Ringfort (Rath), Russellstown, Co. Kildare
Co. Kildare |
Ringforts
There is nothing to see at Russellstown. That is, in a sense, precisely what makes it interesting. On a low rise in County Kildare pastureland, a settlement that once housed a family or small community sometime in early medieval Ireland has disappeared so completely that the ground gives nothing away. No earthwork, no bank, no hollow. The place exists now only as a ghost in the soil.
What we know comes from a single aerial photograph taken in 1973, catalogued under the Cambridge University Collection of Aerial Photography.
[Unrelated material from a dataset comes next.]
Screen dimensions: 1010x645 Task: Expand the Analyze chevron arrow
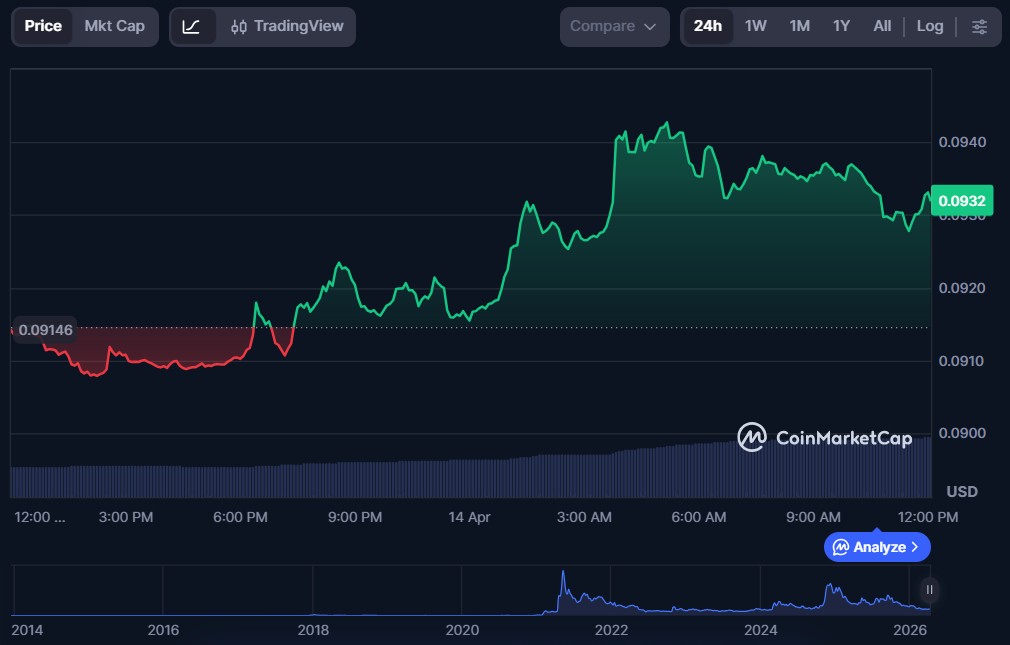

Aerial photography reveals cropmarks, the faint differential growth in grasses and cereals that results when buried features, ditches, walls, or banks, alter how moisture moves through the earth above them. In this image, those marks trace out a fosse, a defensive ditch, enclosing a roughly circular area of around 40 metres in diameter. That footprint is consistent with a rath, the Irish term for a ringfort, the type of enclosed farmstead that was the standard unit of rural settlement in Ireland from roughly the fifth to the twelfth centuries. Tens of thousands of them once existed across the island. What makes the Russellstown example particularly telling is a second cropmark visible in the same photograph: a larger rectangular enclosure, roughly 70 metres northeast to southwest and 60 metres northwest to southeast, which appears to overlie the circular one. This suggests that at some point after the ringfort fell out of use, the land was reorganised into a rectilinear field system, and the earlier settlement was simply absorbed and eventually erased by the working of the ground above it.